IBM WebSphere Portal 8.5: User assistance for administrators |
---|
Manage the content sources of a search collection
To work with the content sources of a search collection, click the collection name in the list of search collections. Manage Search lists the Content Sources and the Search collection status information of the selected search collection. A search collection can be configured to cover more than one content source. From the Content Sources window, you can refresh, view status, and configure schedulers and crawlers for a specific content source.

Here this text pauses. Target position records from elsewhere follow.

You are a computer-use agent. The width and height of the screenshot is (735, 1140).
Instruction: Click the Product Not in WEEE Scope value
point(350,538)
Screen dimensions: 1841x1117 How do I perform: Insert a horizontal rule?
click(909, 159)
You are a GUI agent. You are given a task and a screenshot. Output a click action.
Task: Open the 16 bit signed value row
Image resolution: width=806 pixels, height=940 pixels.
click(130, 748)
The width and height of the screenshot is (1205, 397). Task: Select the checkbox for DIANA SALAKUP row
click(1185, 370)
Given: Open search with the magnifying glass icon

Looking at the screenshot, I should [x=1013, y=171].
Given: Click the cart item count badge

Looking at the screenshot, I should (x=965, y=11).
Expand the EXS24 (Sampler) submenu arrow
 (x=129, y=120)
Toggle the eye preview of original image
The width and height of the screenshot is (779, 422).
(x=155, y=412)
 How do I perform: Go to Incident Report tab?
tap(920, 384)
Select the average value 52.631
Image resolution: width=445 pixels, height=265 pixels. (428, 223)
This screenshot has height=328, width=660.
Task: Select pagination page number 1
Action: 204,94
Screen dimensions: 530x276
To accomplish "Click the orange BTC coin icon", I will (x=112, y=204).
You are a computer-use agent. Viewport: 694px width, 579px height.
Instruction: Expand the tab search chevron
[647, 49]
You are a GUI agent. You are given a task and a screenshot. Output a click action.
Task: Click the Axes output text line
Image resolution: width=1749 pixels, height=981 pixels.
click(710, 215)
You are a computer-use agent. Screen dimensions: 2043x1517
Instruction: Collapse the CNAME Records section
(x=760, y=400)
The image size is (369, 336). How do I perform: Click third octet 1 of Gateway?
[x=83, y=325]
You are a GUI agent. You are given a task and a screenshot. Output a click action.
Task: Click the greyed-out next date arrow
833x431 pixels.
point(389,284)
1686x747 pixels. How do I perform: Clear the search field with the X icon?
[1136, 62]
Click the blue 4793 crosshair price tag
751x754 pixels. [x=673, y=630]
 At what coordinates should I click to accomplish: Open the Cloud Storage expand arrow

While a crawl on the content source is running, refreshing the status information updates the information about the run time and the documents collected so far. You can also view the status of the content source such as the number of documents, the run time of the last crawler, and the schedules of the run.
You can view the status of the schedulers and configure crawlers for a specific content source. The View Content Source Schedulers icon is displayed only if you defined scheduled crawls for this content source. If you click this icon, the portlet lists the scheduled crawls. It also provides information about the start date and time, repeat interval, next run date and time, and status. The status information can be disabled or enabled.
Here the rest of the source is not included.